=== Requirement ===
Leave the images out, and otherwise write out each entry exactly.

=== Data section ===

═══

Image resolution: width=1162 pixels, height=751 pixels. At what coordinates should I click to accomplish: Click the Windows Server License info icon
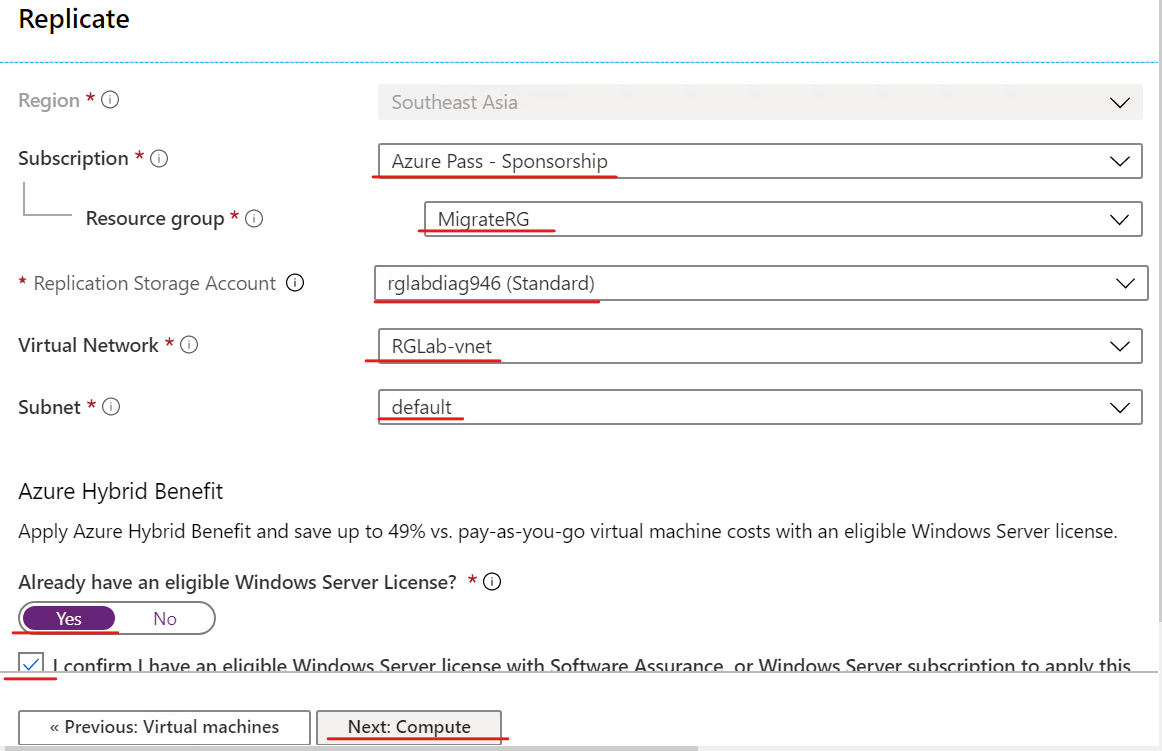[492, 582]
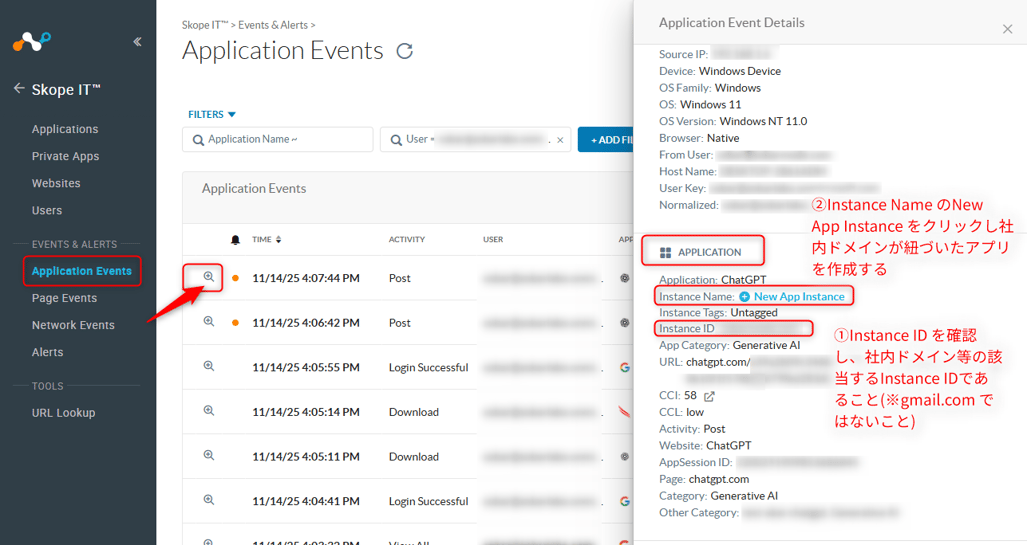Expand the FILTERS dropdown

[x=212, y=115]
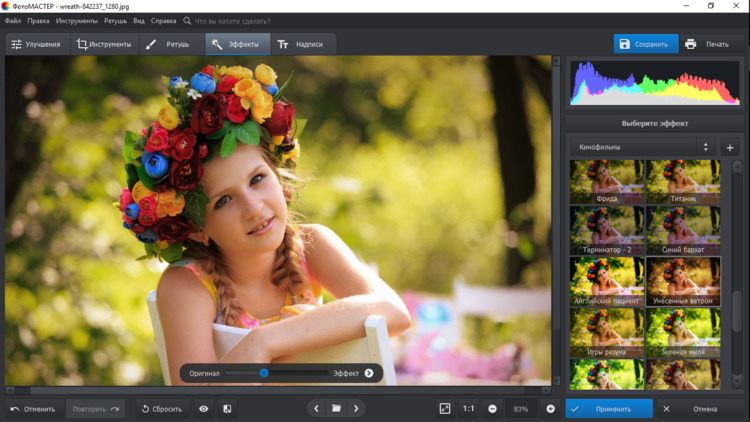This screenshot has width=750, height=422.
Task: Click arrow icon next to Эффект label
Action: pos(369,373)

═══

=== Answer space ===
Image resolution: width=1162 pixels, height=751 pixels. At what coordinates should I click to accomplish: Click the Windows Server License info icon
[492, 582]
Expand the FILTERS dropdown

[x=212, y=115]
This screenshot has width=750, height=422.
Task: Click arrow icon next to Эффект label
Action: pos(369,373)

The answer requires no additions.